▸ Tasks to complete:
A. Using the fund investment policy text below, decide whether each statement agrees with it: (i) no more than 10 percent of the Fund's net assets may be held as collateral for short sales; (ii) the Fund expects to make short sales in the foreseeable future; (iii) short-term obligations are those with maturities of six months or less. Give yes or no for each, with the deciding words from the text quoted exactly.
B. List every paragraph number that the fund investment policy text below names as permitting specified practices while limiting the share of the Fund's assets.

▸ Extracted text:
--- begin ---
13. Invest in the securities of any company if the purchase, at the time
thereof, would cause more than 5 percent of the value of the Fund's total assets
to be invested in companies which, including predecessors and parents, have a
record of less than three years of continuous operation.
14. Invest in companies to exercise control or management.
15. Buy any securities or other property on margin, or purchase or sell
puts or calls, or combinations thereof.
16. Engage in short sales of securities except to the extent that it owns
other securities convertible into an equivalent amount of such securities. These
short sales may only be made to protect a profit in or to attempt to minimize a
loss with respect to convertible securities. In any event no more than 10
percent of the Fund's net assets valued at market may, at any time, be held as
collateral for such sales.
Some of the practices described above prohibit particular practices. Other
policies (paragraphs 2, 4, 5, 12, 13, and 16) permit specified practices but
limit the portion of the Fund's assets that may be so invested. Subject to the
investment restriction, the Fund expects to engage in the practices described in
paragraph 5 (restricted securities). (See the Prospectus for additional
information). The Fund has no intention of engaging in the other permitted
practices in the foreseeable future.
================================================================================
ADDITIONAL INFORMATION REGARDING CERTAIN INVESTMENTS BY THE FUND
================================================================================
Investments by the Fund
Securities held by the Fund may include a variety of fixed income debt
securities, such as bonds, debentures, notes, equipment trust certificates,
short-term obligations (those having maturities of 12 months or less), such as
prime commercial paper and bankers' acceptances, domestic certificates of
deposit, obligations of or guaranteed by the U.S. Government and its agencies or
instrumentalities, Government National Mortgage Association "GNMA"
mortgage-backed certificates and other similar securities representing ownership
in a pool of loans ("pass-through securities"), and repurchase agreements with
banks or securities dealers relating to these securities. Portfolio securities
may have variable or "floating" interest rates. Information regarding certain of
these securities is included below. Investments may also be made in fixed income
preferred stocks. Debt securities and preferred stocks may be convertible into,
or exchangeable for, common stocks, and may have warrants attached.
--- end ---
▸ Material:
--- begin ---
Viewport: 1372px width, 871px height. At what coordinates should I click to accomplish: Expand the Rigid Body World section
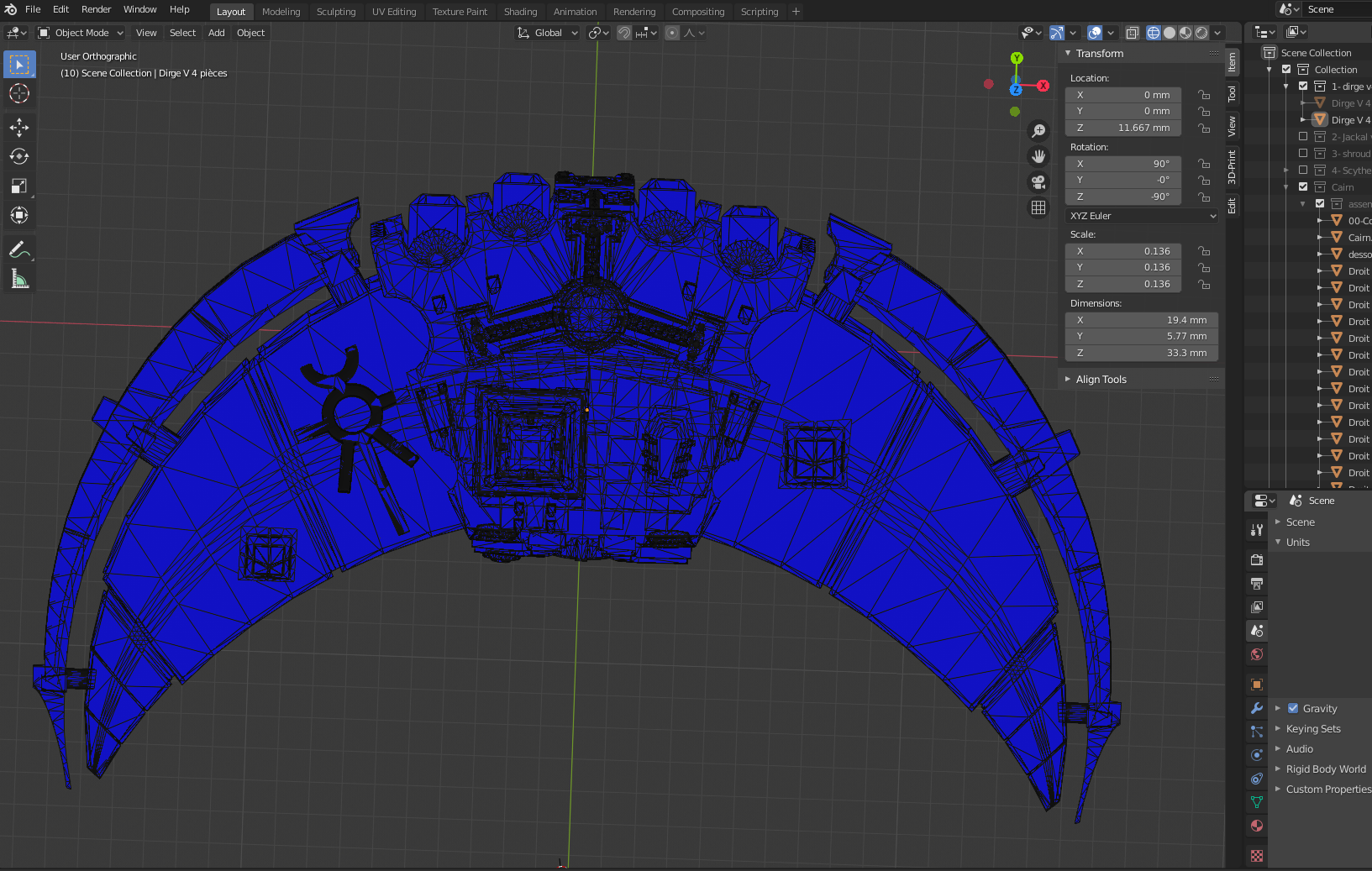tap(1325, 769)

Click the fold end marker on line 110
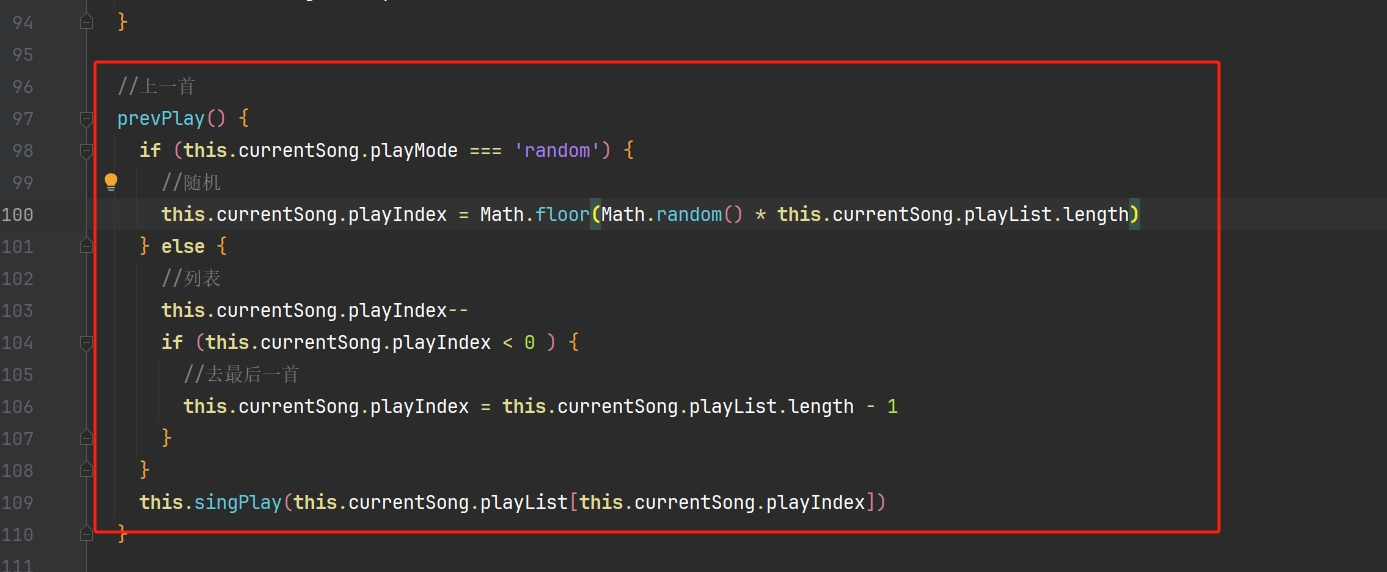click(x=87, y=534)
--- end ---
▸ Task-by-task outputs:
A.
(i) Yes: "no more than 10 percent of the Fund's net assets valued at market may, at any time, be held as collateral for such sales."
(ii) No: "The Fund has no intention of engaging in the other permitted practices in the foreseeable future."
(iii) No: "short-term obligations (those having maturities of 12 months or less)"

B. 2, 4, 5, 12, 13, 16